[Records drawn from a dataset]
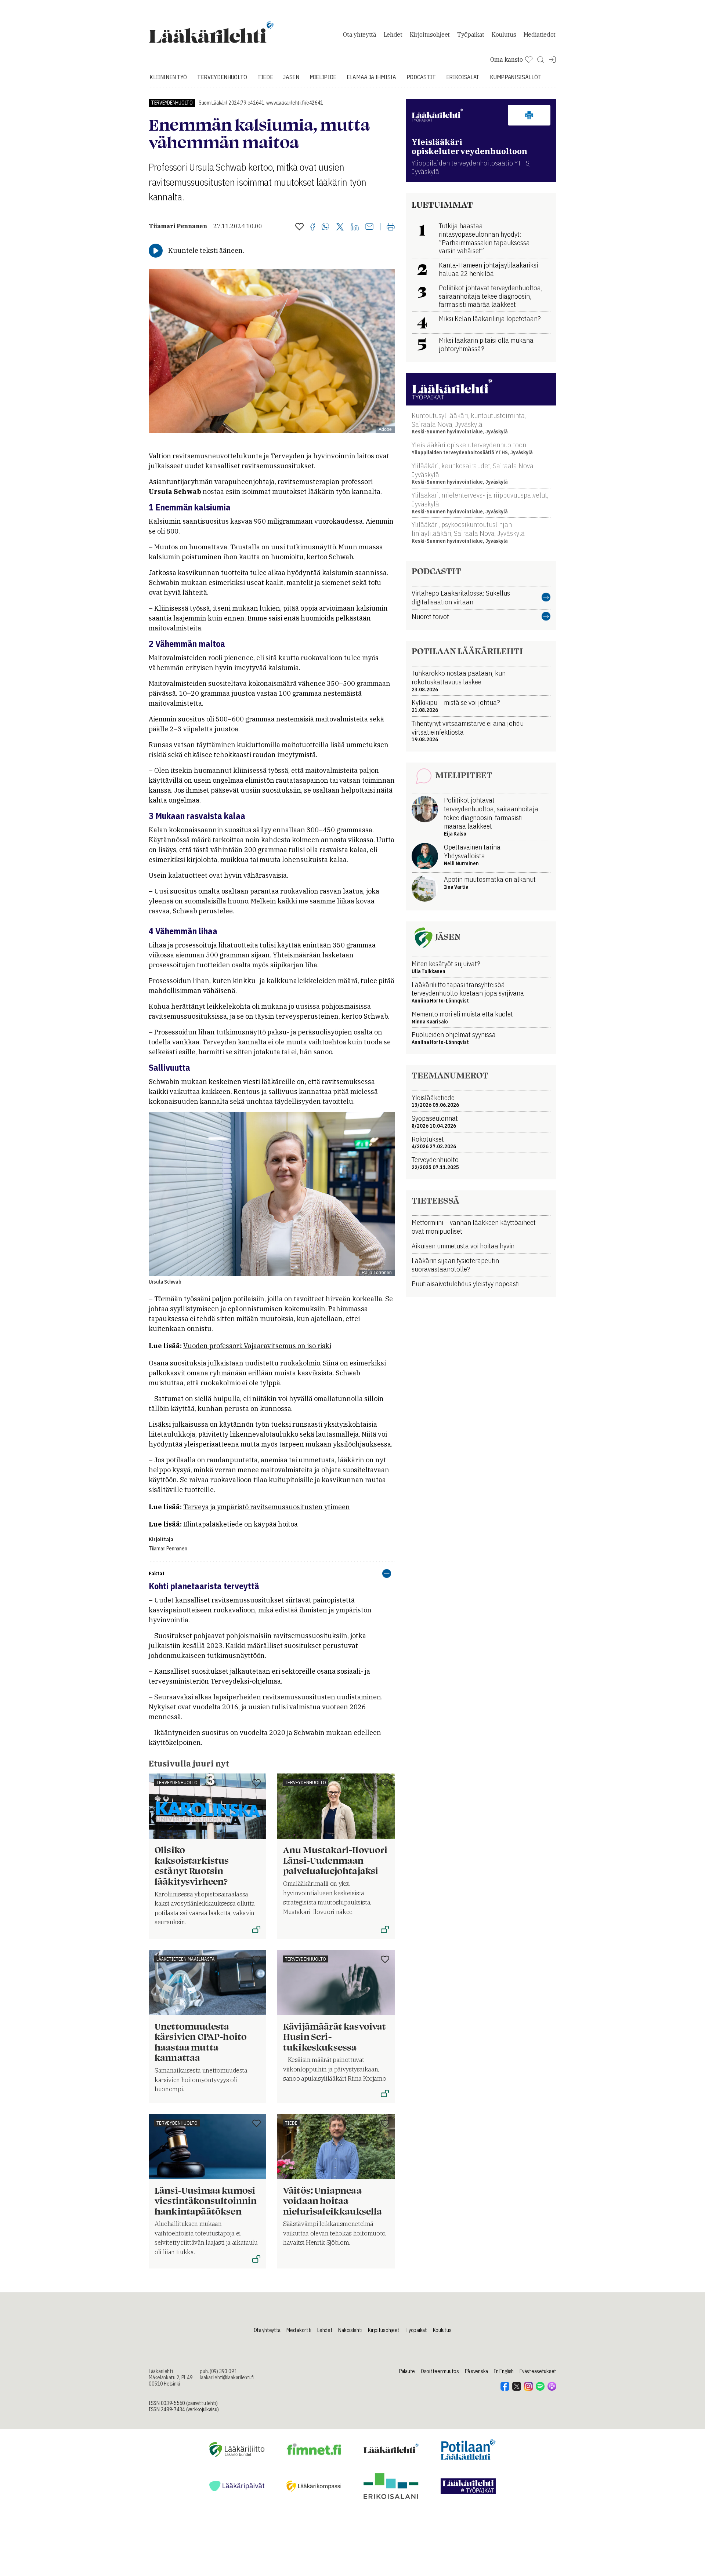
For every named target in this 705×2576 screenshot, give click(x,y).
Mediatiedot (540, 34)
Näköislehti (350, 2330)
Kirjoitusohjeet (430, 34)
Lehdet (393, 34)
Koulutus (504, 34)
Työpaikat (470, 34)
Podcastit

● **What is expected**: Could you restate every entry above word for word, leaving out the pictures?

● **Answer box**:
For every named target in this 705×2576 screenshot, give click(x,y).
Mediatiedot (540, 34)
Näköislehti (350, 2330)
Kirjoitusohjeet (430, 34)
Lehdet (393, 34)
Koulutus (504, 34)
Työpaikat (470, 34)
Podcastit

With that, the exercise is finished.